■ **Material provided**
══════════

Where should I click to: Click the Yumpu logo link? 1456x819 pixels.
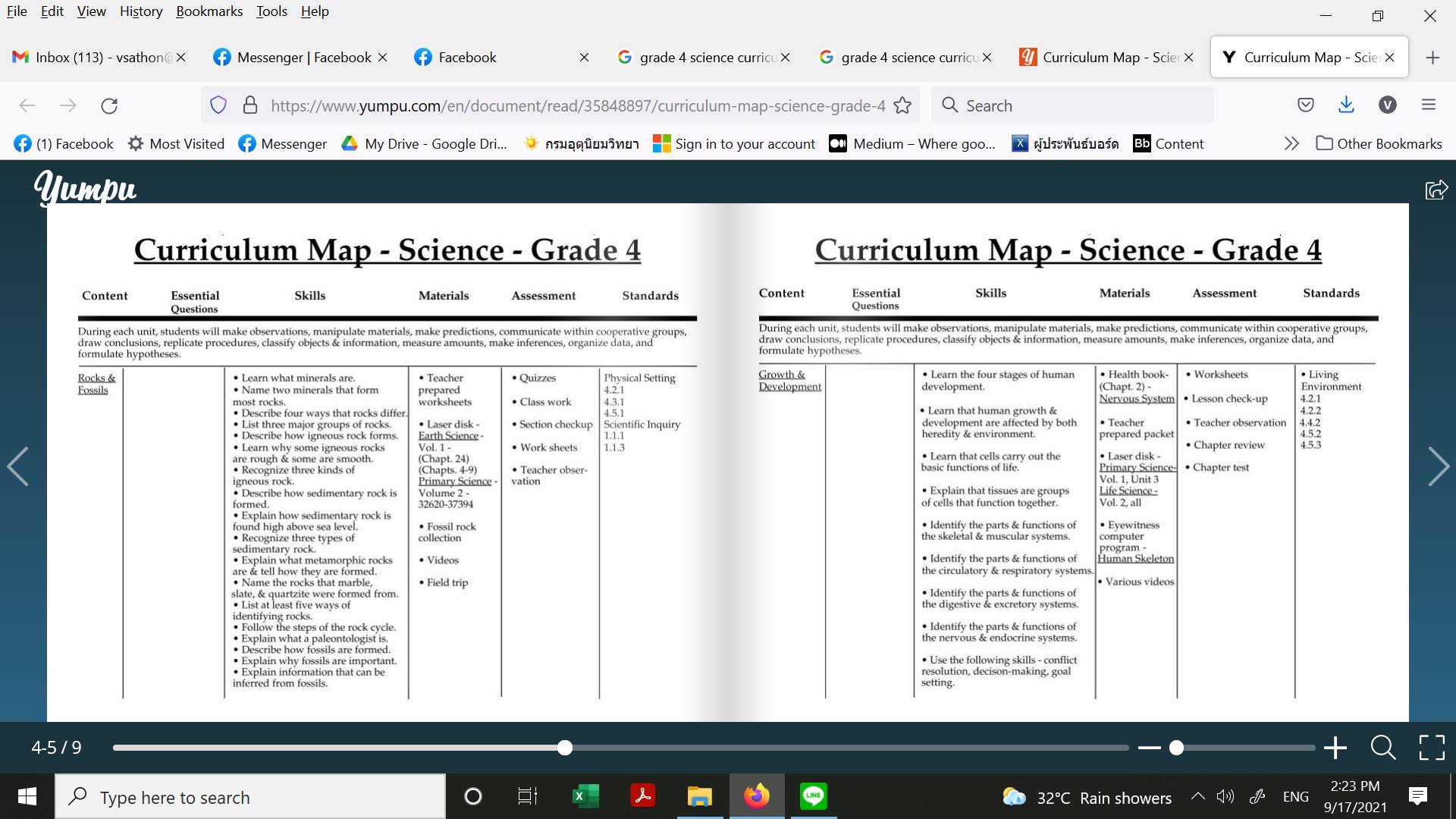86,188
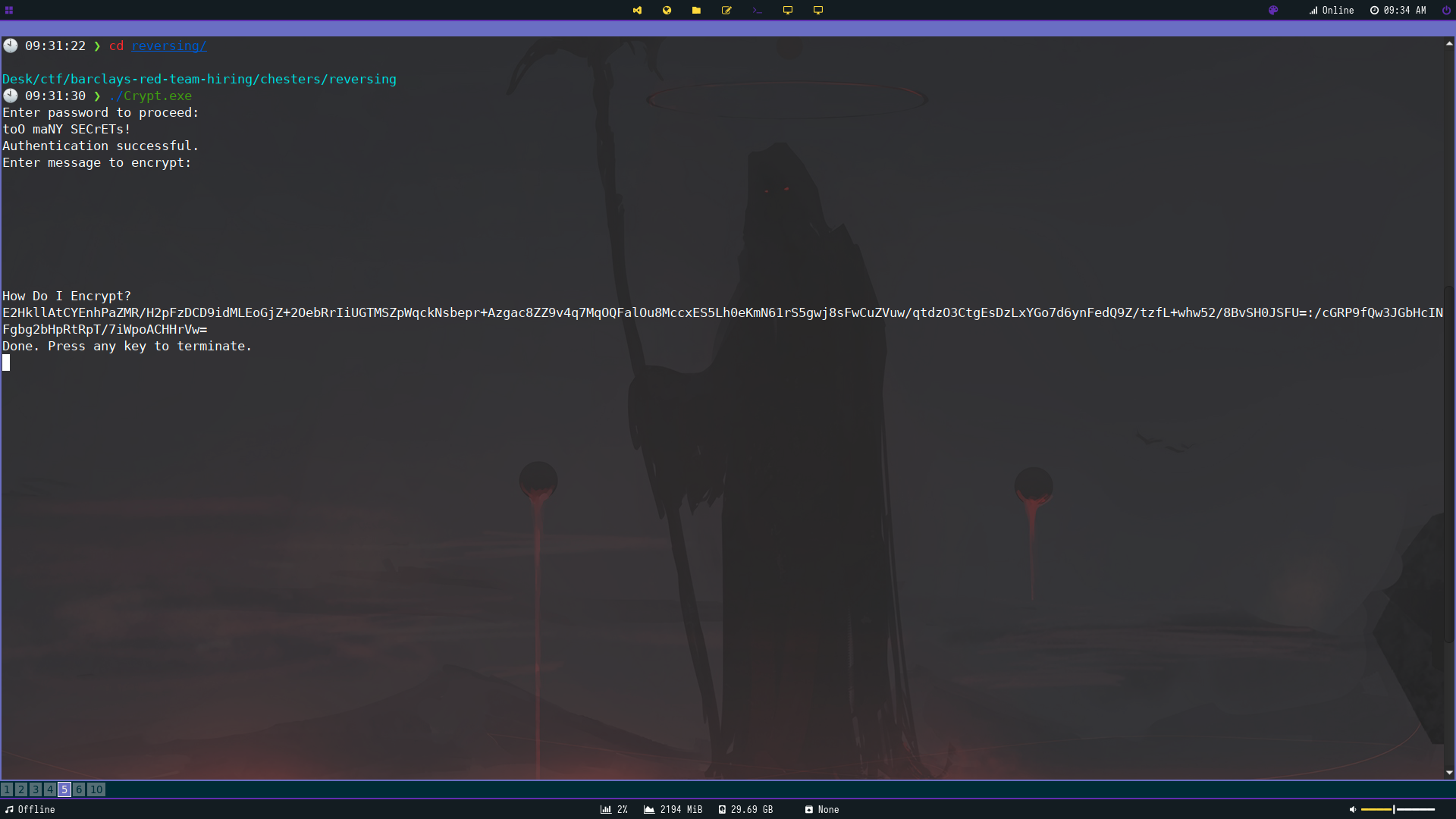Open the color palette theme icon
1456x819 pixels.
[1273, 11]
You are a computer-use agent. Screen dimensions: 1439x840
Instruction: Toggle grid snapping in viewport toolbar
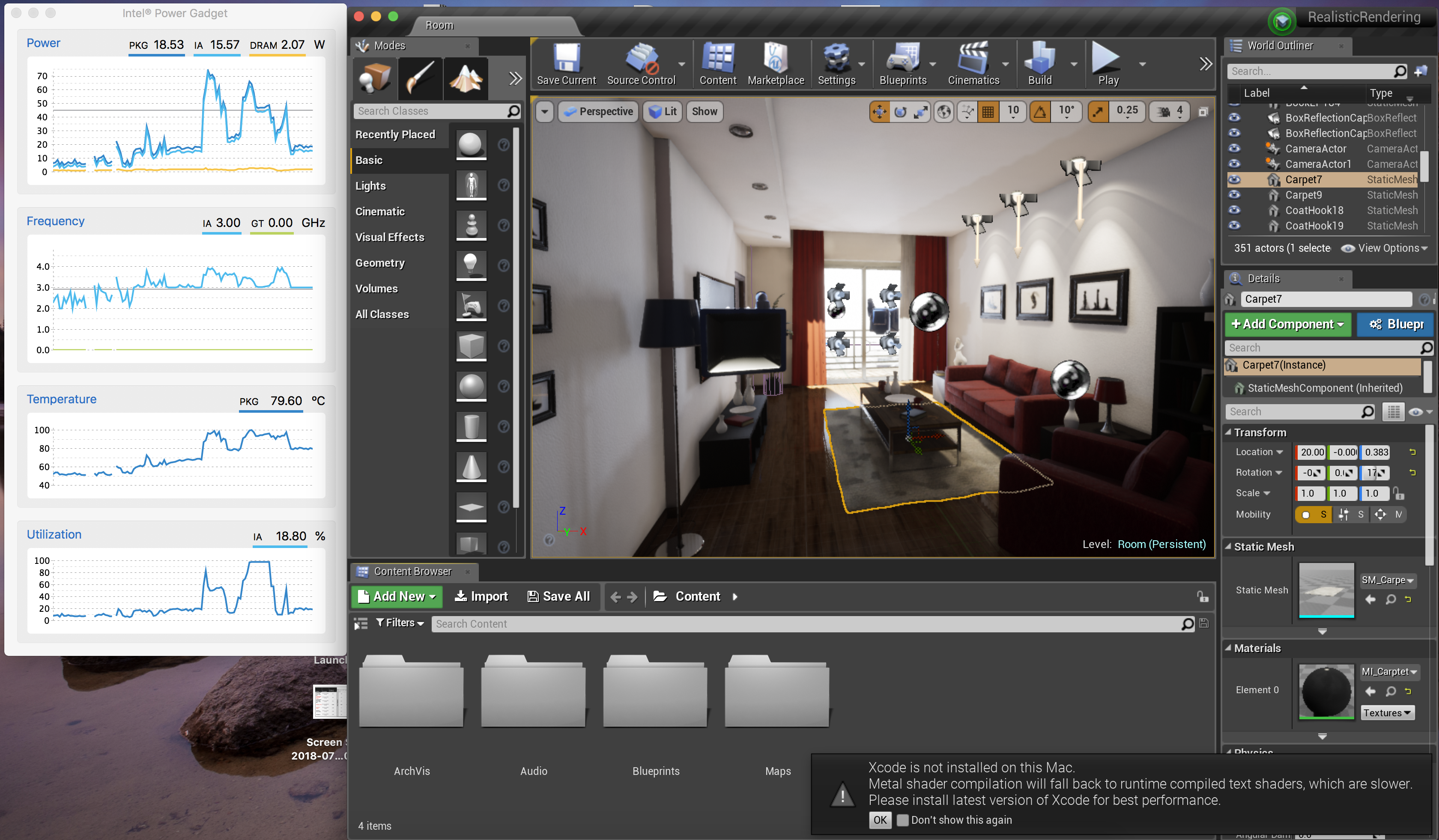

══════════

■ **Exercise goal**
When you retype the data above, match every line exactly and leave the pictures behind.

■ **Result**
Where should I click to: Click the Yumpu logo link? 1456x819 pixels.
86,188
Open the color palette theme icon
1456x819 pixels.
[1273, 11]
You are a computer-use agent. Screen dimensions: 1439x840
Instruction: Toggle grid snapping in viewport toolbar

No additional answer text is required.